Again not correct, $$a_i^2 < 1$$ doesn't imply $$1- a_i^2 < 1$$. You need to specify proofs more. Anyway for latex, you may use latex editor for Chrome.

- 3 years, 12 months ago

Actually, Since $$1 > a_i^2 > 0$$, we have $$1 > 1 - a_i^2 > 0$$

- 3 years, 12 months ago

Right, but he wrote "or", implying that the statement followed from $$1- a_i^2 >0$$. The proof was correct though.

- 3 years, 12 months ago

And I really don't get you. ai < 1 for all i. So, ai^2 < 1 for all i. This gives, 0 < 1 - ai^2 < 1. Now you just factor out (1- ai^2) into (1 - ai)(1+ai).

- 3 years, 12 months ago

Like "IMPLIES"

- 3 years, 12 months ago

The OR I wrote was just a continuation :P

- 3 years, 12 months ago

And guys, it would be really really helpful if you can tell me any site where I can write LATEX directly and when I paste it here in comments box, the entire writing with LATEX will come.

- 3 years, 12 months ago

I use the latex editor Latexian, as it displays the equations as I am typing them.

An online free site would be WriteLatex, which I have used in collaboration with others internationally.

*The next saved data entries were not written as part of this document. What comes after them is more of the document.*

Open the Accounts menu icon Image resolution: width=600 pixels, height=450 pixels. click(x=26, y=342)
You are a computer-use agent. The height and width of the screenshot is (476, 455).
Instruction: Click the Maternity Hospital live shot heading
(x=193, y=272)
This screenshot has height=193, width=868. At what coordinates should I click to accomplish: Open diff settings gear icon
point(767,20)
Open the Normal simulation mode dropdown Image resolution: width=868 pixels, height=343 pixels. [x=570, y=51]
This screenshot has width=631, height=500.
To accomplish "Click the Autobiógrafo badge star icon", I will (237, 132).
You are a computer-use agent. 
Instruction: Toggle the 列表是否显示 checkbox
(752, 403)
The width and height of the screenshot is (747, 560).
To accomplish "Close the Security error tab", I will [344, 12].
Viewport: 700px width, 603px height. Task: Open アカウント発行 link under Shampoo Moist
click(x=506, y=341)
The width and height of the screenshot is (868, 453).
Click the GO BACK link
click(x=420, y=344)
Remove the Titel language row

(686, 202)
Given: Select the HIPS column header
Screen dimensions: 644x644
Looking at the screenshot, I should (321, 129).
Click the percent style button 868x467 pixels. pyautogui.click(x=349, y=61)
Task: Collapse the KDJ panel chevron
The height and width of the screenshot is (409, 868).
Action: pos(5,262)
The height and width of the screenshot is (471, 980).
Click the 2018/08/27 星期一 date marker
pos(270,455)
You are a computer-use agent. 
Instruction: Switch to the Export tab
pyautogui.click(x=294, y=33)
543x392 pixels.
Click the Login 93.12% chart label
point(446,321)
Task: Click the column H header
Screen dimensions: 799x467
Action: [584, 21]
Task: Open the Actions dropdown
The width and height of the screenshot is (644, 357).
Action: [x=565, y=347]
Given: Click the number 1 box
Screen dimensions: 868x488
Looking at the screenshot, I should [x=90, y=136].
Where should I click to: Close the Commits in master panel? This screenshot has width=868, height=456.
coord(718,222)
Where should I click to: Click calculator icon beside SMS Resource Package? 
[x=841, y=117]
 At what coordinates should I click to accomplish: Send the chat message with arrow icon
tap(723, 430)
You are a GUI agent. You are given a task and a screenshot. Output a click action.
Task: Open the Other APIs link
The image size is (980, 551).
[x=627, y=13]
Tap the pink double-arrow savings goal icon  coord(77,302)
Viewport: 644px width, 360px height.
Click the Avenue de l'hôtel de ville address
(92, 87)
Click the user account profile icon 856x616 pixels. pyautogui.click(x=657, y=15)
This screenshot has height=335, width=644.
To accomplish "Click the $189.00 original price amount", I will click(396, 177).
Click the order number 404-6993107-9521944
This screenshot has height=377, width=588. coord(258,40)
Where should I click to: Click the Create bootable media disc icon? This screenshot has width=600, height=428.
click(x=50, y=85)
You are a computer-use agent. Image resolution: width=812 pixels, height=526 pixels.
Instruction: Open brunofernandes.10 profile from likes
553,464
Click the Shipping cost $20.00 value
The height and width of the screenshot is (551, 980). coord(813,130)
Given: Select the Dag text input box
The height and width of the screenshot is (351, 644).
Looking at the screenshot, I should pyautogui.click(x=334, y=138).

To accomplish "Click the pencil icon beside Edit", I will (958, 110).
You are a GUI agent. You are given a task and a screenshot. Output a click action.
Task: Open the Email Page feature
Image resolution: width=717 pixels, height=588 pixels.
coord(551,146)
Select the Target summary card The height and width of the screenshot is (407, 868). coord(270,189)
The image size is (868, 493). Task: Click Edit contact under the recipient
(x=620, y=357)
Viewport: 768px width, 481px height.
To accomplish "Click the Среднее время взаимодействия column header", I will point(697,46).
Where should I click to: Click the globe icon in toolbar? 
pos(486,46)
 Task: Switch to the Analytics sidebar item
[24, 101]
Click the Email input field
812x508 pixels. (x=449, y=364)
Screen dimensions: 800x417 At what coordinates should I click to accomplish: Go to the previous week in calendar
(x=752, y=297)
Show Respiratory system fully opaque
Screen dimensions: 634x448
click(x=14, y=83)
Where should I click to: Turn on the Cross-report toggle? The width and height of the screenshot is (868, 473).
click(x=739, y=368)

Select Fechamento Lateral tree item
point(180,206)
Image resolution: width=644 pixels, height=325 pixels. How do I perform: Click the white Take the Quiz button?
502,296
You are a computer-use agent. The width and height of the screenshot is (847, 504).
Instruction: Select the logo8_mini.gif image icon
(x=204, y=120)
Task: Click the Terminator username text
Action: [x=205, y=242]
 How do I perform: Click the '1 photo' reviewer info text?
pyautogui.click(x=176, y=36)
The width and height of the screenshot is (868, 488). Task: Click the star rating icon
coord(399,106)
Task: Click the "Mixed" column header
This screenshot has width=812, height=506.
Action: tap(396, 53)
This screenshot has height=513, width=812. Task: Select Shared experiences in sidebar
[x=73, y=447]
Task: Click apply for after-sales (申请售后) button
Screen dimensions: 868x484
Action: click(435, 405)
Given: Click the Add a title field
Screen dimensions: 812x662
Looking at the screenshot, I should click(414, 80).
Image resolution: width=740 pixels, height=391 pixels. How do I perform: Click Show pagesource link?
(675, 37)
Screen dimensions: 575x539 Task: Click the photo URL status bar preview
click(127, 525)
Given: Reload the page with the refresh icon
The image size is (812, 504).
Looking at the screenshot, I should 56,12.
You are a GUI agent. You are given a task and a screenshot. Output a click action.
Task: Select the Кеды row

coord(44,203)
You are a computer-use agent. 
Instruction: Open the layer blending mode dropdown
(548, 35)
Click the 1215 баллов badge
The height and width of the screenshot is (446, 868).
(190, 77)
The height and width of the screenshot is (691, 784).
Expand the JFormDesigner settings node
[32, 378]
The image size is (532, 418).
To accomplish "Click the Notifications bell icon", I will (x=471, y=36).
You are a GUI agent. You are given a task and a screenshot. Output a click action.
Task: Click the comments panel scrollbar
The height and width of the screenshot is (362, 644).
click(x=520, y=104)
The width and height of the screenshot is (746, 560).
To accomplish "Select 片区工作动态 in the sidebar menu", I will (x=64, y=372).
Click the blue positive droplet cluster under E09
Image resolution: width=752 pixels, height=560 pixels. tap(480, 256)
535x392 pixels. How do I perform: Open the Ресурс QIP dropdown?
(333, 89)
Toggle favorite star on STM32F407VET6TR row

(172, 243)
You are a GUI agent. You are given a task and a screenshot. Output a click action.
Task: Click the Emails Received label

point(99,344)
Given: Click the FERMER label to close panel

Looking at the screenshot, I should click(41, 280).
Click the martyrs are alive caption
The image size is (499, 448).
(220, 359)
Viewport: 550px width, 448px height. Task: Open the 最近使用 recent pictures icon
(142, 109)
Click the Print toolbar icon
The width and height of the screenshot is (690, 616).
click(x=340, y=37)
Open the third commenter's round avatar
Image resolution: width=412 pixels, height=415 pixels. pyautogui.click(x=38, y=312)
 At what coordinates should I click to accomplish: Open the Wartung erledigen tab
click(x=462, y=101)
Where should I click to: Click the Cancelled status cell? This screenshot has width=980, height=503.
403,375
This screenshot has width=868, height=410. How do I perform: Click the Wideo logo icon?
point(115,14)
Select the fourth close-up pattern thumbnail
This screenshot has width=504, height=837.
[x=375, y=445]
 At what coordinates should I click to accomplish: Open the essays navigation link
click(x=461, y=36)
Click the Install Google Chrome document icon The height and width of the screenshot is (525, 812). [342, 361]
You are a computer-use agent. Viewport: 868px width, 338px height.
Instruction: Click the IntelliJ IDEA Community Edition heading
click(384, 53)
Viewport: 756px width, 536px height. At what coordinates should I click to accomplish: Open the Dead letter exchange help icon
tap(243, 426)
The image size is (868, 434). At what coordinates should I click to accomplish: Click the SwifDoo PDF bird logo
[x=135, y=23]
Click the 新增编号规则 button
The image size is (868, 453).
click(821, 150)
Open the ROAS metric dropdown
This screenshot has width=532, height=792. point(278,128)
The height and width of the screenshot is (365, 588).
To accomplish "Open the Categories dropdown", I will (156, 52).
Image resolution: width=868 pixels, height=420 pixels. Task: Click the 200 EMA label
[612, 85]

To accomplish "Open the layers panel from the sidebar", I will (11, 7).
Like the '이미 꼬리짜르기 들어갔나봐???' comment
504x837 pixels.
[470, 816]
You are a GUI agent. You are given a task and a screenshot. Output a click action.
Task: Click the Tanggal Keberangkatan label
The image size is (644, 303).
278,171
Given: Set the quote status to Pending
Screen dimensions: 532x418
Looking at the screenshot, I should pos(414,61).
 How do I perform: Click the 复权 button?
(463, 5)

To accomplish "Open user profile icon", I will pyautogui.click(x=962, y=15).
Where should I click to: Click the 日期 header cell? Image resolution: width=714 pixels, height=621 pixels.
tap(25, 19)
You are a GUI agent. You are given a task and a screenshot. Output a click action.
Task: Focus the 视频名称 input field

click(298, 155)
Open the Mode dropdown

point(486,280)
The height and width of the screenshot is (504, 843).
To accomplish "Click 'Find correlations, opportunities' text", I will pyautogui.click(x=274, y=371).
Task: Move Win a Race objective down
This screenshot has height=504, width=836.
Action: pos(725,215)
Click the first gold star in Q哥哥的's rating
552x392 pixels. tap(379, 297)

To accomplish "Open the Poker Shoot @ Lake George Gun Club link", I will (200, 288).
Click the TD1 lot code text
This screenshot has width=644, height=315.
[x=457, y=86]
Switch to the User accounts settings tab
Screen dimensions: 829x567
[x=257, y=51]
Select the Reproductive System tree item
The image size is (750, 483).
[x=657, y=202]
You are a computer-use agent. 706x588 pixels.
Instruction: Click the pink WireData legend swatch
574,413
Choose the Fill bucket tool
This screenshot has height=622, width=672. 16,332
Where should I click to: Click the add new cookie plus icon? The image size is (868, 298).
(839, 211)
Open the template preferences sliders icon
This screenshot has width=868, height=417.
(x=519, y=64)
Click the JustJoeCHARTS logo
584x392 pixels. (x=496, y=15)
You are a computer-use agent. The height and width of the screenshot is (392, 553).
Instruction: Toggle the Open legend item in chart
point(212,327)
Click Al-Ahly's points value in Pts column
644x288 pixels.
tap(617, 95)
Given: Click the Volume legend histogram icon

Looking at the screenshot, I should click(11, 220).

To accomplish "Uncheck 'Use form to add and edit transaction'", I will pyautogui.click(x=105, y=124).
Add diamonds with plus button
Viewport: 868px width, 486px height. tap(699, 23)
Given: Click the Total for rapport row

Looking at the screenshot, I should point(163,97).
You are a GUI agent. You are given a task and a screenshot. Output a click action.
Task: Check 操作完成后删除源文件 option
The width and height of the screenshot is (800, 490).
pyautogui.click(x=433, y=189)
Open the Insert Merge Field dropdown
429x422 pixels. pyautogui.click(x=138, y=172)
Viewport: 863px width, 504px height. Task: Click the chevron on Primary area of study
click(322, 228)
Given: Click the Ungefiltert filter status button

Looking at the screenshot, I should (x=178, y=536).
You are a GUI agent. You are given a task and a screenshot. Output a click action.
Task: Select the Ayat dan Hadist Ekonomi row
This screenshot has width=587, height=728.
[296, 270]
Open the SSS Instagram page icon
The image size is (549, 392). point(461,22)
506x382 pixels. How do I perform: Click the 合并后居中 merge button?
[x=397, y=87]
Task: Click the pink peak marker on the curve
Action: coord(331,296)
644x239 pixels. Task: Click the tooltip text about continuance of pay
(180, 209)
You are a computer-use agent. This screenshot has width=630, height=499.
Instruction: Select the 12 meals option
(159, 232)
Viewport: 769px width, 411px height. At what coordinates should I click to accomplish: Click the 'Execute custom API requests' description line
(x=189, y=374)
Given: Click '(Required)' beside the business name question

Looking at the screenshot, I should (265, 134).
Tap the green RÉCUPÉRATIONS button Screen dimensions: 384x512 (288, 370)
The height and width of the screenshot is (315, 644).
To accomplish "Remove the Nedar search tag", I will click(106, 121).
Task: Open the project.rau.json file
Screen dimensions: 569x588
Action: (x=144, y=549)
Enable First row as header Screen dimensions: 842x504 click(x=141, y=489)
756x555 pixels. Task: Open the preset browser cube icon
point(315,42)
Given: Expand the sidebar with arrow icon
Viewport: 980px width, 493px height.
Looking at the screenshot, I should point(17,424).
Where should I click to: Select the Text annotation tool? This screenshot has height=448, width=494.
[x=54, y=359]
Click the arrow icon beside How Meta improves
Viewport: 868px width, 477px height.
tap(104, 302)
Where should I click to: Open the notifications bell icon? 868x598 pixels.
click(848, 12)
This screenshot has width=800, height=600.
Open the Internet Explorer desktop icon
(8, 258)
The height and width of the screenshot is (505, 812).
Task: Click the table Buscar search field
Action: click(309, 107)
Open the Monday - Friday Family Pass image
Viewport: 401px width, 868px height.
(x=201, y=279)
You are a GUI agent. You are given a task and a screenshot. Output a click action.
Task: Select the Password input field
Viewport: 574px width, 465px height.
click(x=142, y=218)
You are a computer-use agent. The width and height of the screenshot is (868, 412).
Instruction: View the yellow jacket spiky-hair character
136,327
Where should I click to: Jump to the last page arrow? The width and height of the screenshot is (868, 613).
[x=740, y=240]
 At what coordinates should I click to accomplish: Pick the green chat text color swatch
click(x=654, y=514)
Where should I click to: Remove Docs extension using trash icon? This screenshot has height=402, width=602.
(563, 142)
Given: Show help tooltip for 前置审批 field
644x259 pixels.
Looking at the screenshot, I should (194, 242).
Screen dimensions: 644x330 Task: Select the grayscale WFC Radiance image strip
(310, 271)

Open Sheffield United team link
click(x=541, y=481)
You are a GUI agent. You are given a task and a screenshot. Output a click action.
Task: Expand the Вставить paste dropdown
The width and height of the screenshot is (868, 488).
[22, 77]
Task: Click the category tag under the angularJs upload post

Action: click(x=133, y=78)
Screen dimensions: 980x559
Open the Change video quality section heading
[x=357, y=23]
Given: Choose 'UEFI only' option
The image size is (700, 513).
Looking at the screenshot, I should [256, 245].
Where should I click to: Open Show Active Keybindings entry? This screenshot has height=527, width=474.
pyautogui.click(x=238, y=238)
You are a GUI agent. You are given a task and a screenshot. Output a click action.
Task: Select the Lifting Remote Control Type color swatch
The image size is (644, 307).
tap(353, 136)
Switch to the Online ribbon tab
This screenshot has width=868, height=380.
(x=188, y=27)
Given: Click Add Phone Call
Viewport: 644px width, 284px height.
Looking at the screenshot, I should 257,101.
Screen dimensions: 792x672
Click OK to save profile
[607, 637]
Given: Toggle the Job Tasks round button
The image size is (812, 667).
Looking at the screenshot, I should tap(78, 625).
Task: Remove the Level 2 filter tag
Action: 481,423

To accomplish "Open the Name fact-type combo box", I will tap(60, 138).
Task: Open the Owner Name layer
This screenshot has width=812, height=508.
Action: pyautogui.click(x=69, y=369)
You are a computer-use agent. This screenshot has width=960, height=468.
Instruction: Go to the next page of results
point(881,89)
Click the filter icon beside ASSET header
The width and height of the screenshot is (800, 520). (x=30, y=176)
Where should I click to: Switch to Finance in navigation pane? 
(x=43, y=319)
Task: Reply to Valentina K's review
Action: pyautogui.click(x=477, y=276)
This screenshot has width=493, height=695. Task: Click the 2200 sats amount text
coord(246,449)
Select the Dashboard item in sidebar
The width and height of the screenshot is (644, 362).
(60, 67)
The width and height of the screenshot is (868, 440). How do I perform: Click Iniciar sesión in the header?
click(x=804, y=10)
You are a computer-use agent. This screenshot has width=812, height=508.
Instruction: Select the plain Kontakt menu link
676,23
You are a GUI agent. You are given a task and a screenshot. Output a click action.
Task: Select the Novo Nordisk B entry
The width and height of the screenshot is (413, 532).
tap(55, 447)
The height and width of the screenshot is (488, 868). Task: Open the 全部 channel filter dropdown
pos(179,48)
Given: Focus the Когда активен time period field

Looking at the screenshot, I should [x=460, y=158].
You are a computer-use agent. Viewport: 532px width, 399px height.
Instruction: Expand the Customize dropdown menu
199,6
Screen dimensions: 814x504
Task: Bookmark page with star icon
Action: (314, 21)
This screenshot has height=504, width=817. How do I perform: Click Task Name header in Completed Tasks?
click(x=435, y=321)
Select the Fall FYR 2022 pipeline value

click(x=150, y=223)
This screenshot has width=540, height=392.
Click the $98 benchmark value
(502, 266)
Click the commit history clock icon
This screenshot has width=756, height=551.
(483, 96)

Staff - 3 years, 12 months ago

(1 - a1) (1 - a2) = 1 - a1 - a2 + a1a2 > 1 - (a1 + a2) So, for n such brackets, you can write (1- a1)(1- a2)...(1-an) > 1 - (a1+a2+a3...+an) = 1 - Sn

- 3 years, 12 months ago

Not rigorous. :( Also there is no chance to justify your claim, in $$(1-a_1)(1-a_2) \cdots (1-a_n)$$, there are many more terms other than $$(-1)^n a_1a_2a_3 \cdots a_n$$. Not correct.

- 3 years, 12 months ago

I think you just missed what I meant to say. I avoided writing entire proofs because I personally don't like answers without LATEX and here I am, without knowing LATEX. Anyway, I have already proved that (1-a1)(1-a2) > 1 - (a1+a2). Then, (1-a1)(1-a2)(1-a3) > (1-a3)(1-a1-a2)>1-(a1+a2+a3). Got it?

- 3 years, 12 months ago

Now, this can, similarly be extended to n terms.

- 3 years, 12 months ago

I know it would come, my friend, but I thought of getting a rigorous proof. Anyway no problem! :)

- 3 years, 12 months ago